**Work item:** Check each line below for the word "link", and copy those that have it.
Excerpted data below:
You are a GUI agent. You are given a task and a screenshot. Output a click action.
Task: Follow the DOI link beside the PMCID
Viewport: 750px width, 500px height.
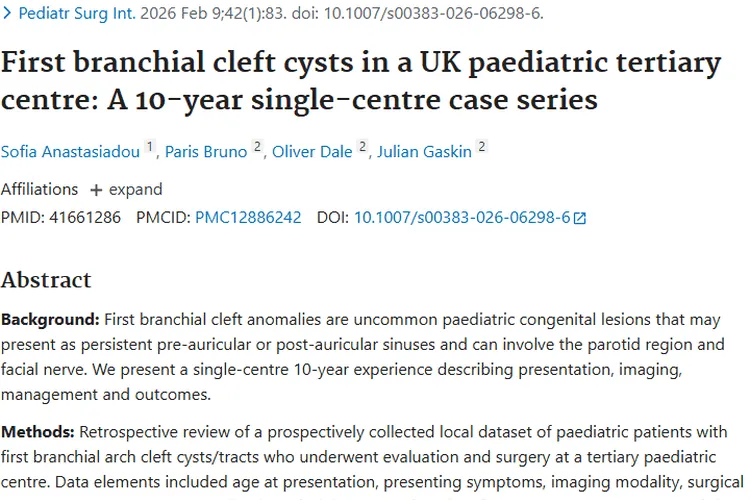tap(462, 217)
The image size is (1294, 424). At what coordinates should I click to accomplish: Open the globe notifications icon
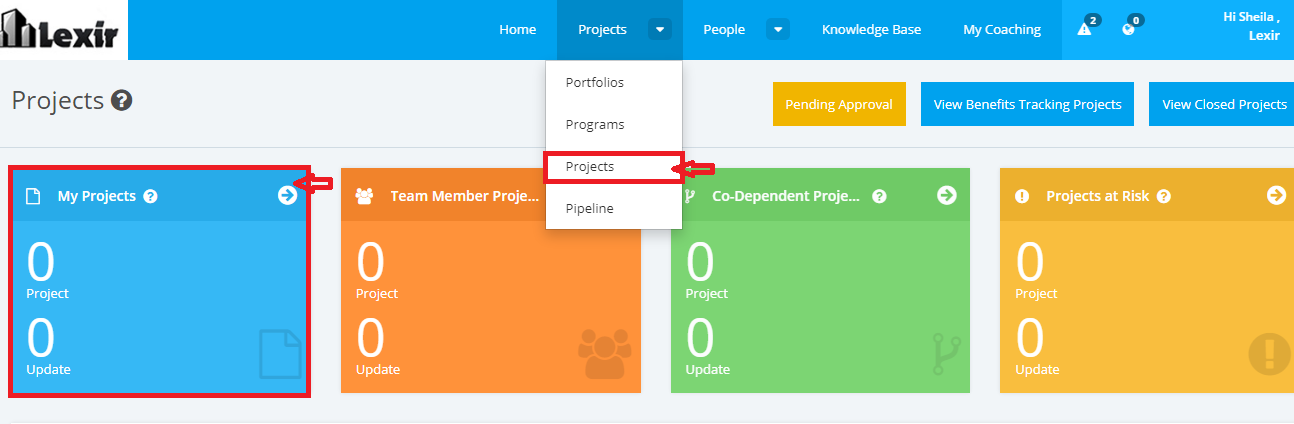(x=1129, y=29)
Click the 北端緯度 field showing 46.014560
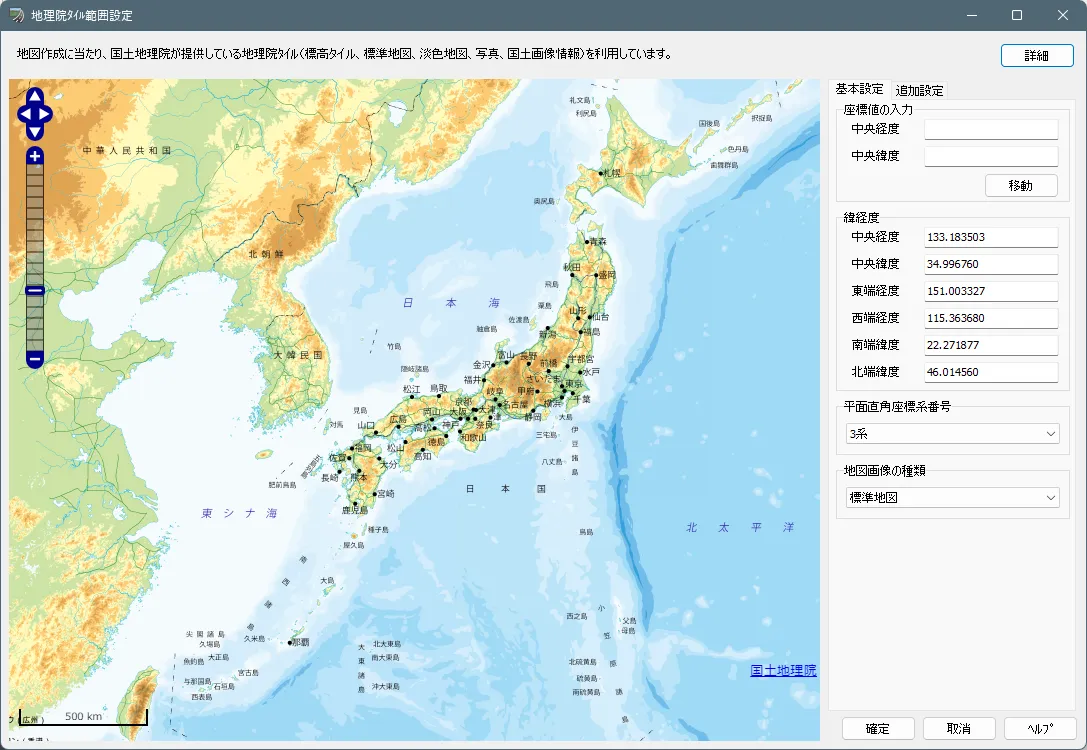This screenshot has width=1087, height=750. click(990, 372)
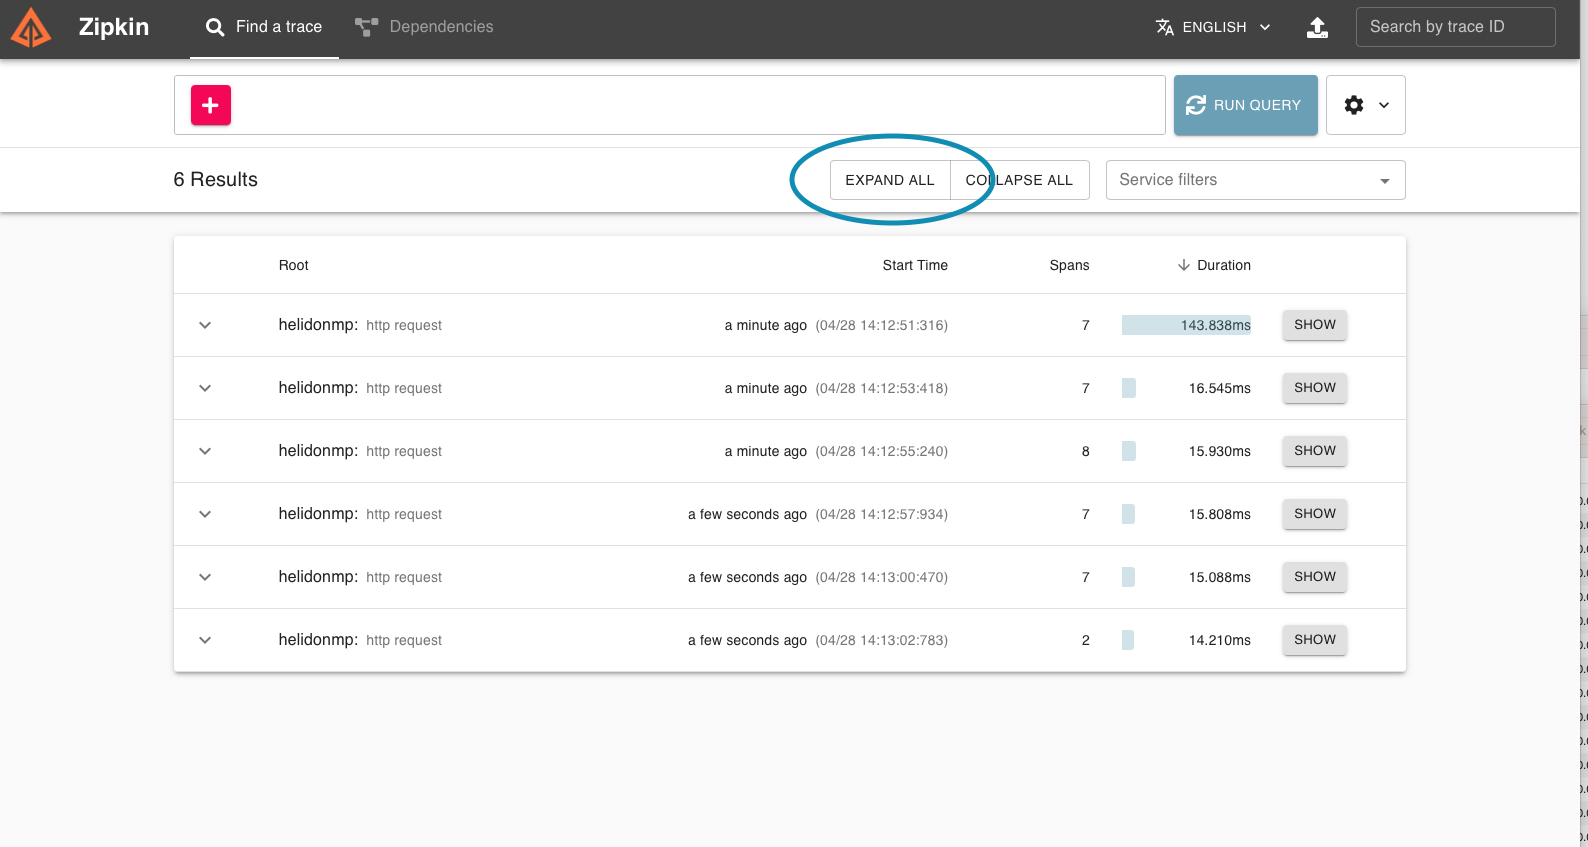
Task: Click the Expand All button
Action: 889,180
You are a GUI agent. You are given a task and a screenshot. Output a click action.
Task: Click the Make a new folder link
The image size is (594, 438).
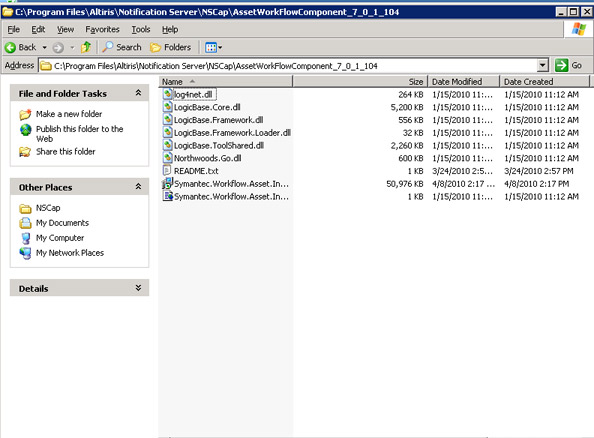69,114
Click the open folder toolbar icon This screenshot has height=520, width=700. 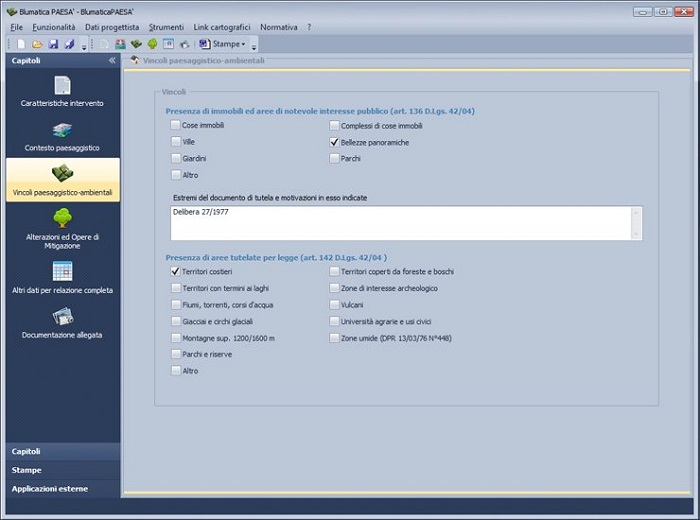click(x=37, y=44)
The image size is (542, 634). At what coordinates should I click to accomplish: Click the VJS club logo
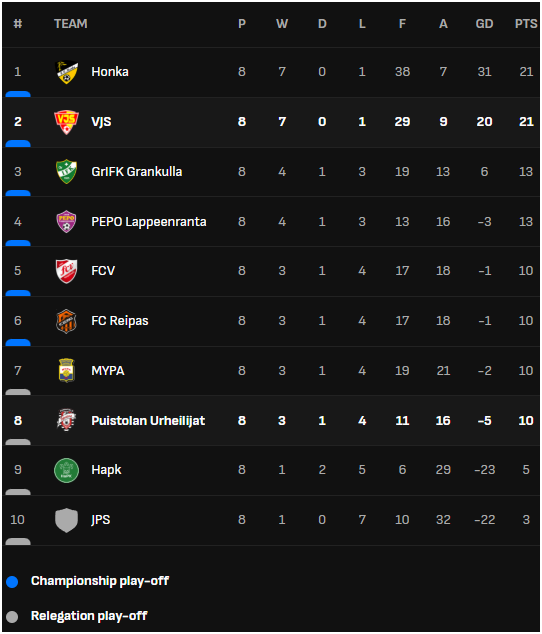pos(66,122)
End of Excerpted data.
**Response area:**
Task: Follow the DOI link beside the PMCID
Task: Click the Make a new folder link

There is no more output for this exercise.